Travail à réaliser: D'après l'extrait sur l'arnaque aux encarts publicitaires, par quel moyen les sociétés d'édition contactent-elles le plus souvent les commerçants ?

Extrait choisi:
============================================================

C’est une arnaque bien rodée qui a fait de nombreuses victimes : l’arnaque aux encarts publicitaires. La DGCCRF a publié plusieurs avertissements sur son site pour appeler les commerçants à être vigilants. Pour autant ces pratiques se perpétuent et le commerçant se sent souvent démuni quand il réalise que les retours escomptés n’arriveront jamais et qu’il a investi des sommes importantes dans une promotion inefficace.
En quoi consistent ces pratiques ? Les commerçants, souvent nouvellement inscrits au RCS, ou professionnels libéraux sont contactés, le plus souvent par téléphone ou plus rarement physiquement sur leur lieu de travail, par des sociétés d’édition dont l’objet est de vendre des encarts publicitaires dans des magazines qui sont présentés comme des magazines à large diffusion, destinés à des publics de comités d’entreprise ou des associations. Ces encarts mentionnent la spécialité et les coordonnées du professionnel.
L’argumentaire est convaincant, et la souscription à un encart est somme toute raisonnable étant donné les retombées annoncées.
L’encart publicitaire est une pratique courante et non condamnable en soi à partir du moment où les méthodes employées, les termes du contrat et les promesses faites ne viennent pas vicier le consentement du donneur d’ordres.

============================================================

Jeu de données:
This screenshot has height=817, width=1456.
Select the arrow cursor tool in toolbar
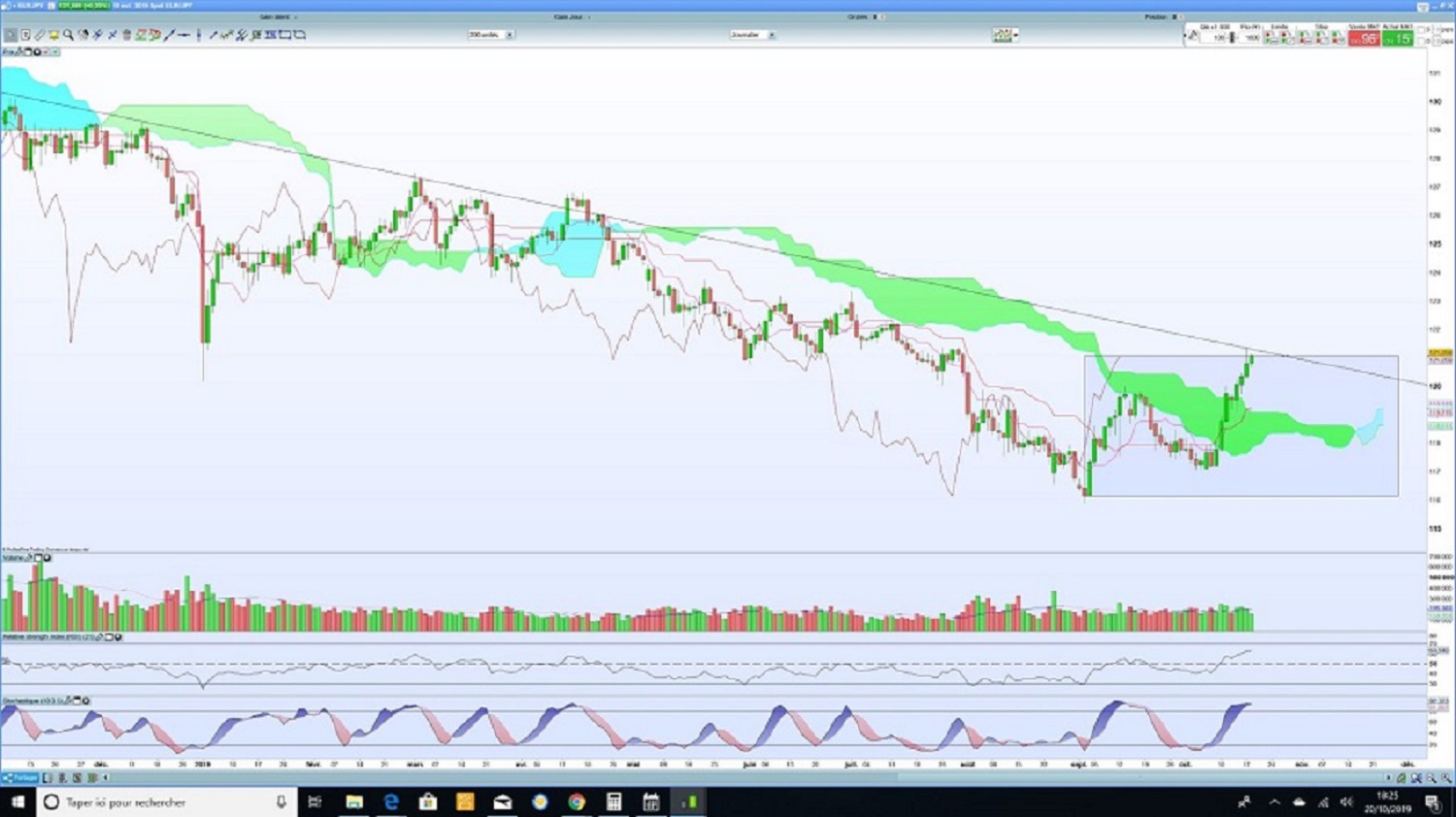pyautogui.click(x=11, y=35)
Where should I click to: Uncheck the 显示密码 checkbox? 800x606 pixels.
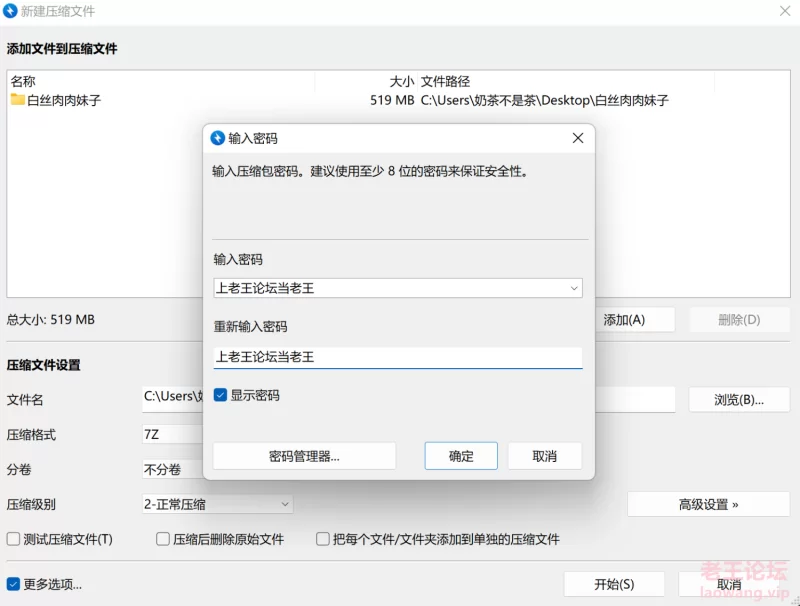click(221, 395)
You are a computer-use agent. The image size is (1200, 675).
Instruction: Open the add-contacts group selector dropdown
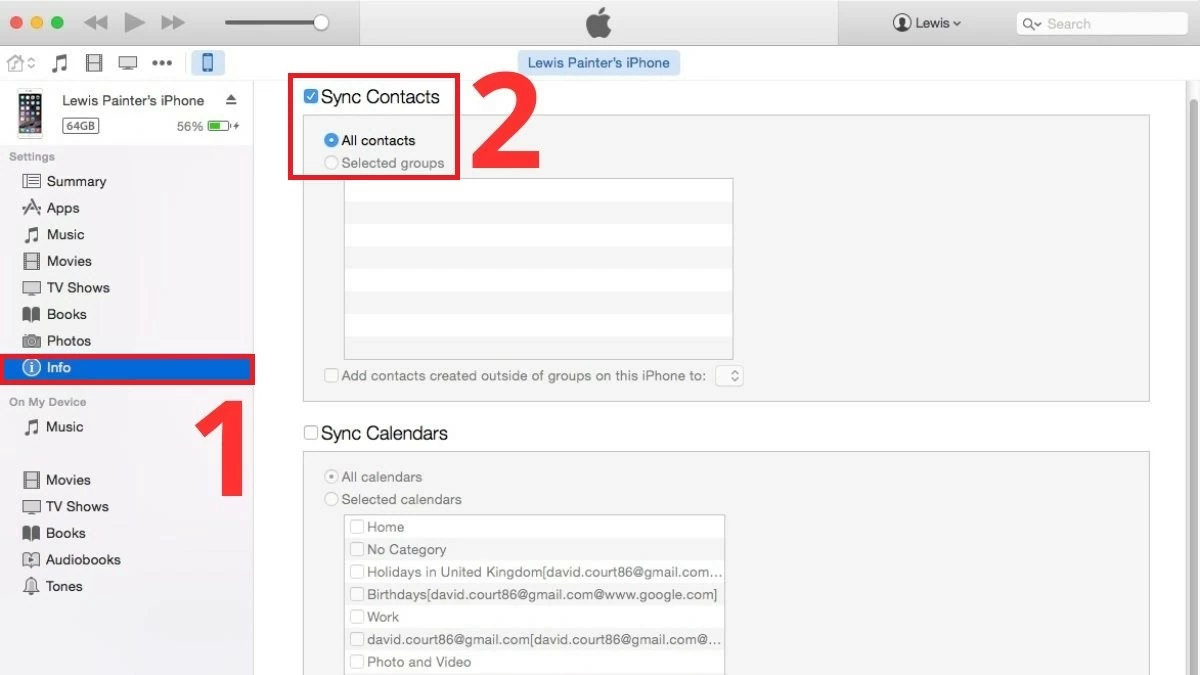click(x=729, y=376)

============================================================

Réponse au problème: Par téléphone.